Lines containing "computer" should be pulled from the material below.

....

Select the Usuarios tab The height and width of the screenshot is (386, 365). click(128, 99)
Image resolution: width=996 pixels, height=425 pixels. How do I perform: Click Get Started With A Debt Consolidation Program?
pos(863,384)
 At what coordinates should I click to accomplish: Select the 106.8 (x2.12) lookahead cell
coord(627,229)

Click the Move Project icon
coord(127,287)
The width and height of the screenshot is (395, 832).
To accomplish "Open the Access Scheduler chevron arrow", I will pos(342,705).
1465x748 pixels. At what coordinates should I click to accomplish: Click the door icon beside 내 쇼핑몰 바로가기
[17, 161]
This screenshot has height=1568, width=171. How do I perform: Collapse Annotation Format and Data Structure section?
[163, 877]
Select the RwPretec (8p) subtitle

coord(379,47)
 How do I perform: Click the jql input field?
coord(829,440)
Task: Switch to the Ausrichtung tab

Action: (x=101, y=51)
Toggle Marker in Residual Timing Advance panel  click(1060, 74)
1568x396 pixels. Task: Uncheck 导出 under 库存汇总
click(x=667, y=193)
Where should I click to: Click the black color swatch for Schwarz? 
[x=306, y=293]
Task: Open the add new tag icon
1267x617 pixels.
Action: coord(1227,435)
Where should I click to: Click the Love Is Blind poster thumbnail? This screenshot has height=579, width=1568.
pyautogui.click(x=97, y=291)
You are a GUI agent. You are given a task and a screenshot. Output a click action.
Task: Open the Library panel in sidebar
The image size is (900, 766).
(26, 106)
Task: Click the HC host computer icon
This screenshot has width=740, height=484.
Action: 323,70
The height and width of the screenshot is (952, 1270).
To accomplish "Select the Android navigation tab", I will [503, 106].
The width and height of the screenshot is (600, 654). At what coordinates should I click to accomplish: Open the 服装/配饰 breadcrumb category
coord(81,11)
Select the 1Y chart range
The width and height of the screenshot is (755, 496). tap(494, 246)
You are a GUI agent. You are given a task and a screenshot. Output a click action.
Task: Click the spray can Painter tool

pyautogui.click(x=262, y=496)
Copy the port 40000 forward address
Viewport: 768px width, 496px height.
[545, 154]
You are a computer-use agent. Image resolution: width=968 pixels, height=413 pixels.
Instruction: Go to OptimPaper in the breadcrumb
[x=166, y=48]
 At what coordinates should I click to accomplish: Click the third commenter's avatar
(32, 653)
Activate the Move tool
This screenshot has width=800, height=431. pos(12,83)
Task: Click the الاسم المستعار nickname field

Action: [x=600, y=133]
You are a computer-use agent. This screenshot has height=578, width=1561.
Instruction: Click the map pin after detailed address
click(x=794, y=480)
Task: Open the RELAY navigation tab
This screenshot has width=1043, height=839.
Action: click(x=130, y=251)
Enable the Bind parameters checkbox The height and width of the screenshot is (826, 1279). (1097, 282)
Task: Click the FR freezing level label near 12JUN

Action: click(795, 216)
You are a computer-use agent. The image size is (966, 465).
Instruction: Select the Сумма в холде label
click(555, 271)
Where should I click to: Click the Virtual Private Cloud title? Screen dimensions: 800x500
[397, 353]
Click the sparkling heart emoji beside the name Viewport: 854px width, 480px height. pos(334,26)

....

▸ EXERCISE RESULT
Task: Click the HC host computer icon
You are a computer-use agent. Image resolution: width=968 pixels, height=413 pixels.
You are a computer-use agent. This screenshot has height=578, width=1561.
You are a computer-use agent. The image size is (966, 465).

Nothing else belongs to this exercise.